"Last week – munis had the worst week in almost a year, 10 year MMD/Treasury ratios blew out to levels not seen since 4/09.
Supply feels thick, but we might see the “incredible shrinking supply calendar” as a lot of the deals were predicated on refunding/defeasances, and after the selloff, the math just doesn’t work on a lot of the deals…. I guess the way it goes for the sell side – if yields are low, sell ratios, if ratios are crap, sell yield…….
Guess which environment we’re in now?
On the credit side, be prepared for a spate of bad news bears over the next couple of months: Cal’s monthly revenues are creaking closer to trigger cuts, State of NY’s comptroller released a grim report about the impact of layoofss on the financial sector and governmental tax revenues. Thus, we are approaching “midyear budget revision season” in which all the chickens from the Pollyanna budgets cobbled together in June/July are now coming home to roost. . . of course, all of this “distress” is just noise…. Blah blah blah. What ISn’t noise, however, are some massive downgrades coming down the pike for special assessment/tab/tif backed bonds. This year, assessed values are going to take hits, and the Tabs/Tifs are going to be the ones that get hit the hardest, without much of a parachute."
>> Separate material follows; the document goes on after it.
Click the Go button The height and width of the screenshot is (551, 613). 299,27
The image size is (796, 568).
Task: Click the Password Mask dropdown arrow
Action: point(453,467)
I'm (obviously) new here but I thought I would add my 2 cents worth. Richard Russell (a bear) feels the market is over sold. Me personally, my broker has been driving me nuts and so I've been attempting to understand ways to attempt to understand the market, in essence become a full time student of the markets.
Below are some graphs (let me know If I'm adding too many) or if they are not of any value. I tend to follow the 1hr charts to monitor the cycles as oppose to day trading.
The P&F chart of TNA shows down. P&F for TZA shows down (confusing) but the TVIX P&F shows up. Now looking at the 1 hr MACD and Elliot waves of both TNA and TZA, it looks like a turn in the market is starting to occur.
Feel free to let me know if I'm on the right track on what I'm looking at. If there are gaping holes in what I'm looking at, as stated above, my desire is to become a full time student of the markets (but to ace nearly all exams... )
Don't analyze into the specific ETFs. My suggestion is to look and T/A the hell out of SPX/RUT. Leave the betting of the ETFs to each individual.
heavenskrow wrote:Bears= if you are going to show your strength, show them today.
All they need to do today is force a close lower than the open. We owe overseas markets a rally. If we don't give them one today, we gap down tomorrow.
I was doing analysis yesterday, and it made me very cautious as a short term bull. If bears can turn the markets, they have to turn them here.
Otherwise the bulls are going to have a lot of fuel.
Last edited by heavenskrow on Tue Oct 11, 2011 9:50 am, edited 1 time in total.
Great website. All we need is a picture of you so that we know that you are not from Mars
Great report last night, looks like the current dip is buyable based on your analysis. Do you have an upside target? Your response will be apprecaited. Thanks.
heavenskrow wrote:Bears= if you are going to show your strength, show them today.
My perspective is that bears just need a doji close at this point. A massive reversal is unlikely today barring some newsworth event. Traditionally a doji close has kicked off a retrace at the minimum. Keep in mind that the market has rallied 11% on the S&P in 4 days a 38 - 50% retrace of that move is not uncommon taking us to the 1130 to 1150 range.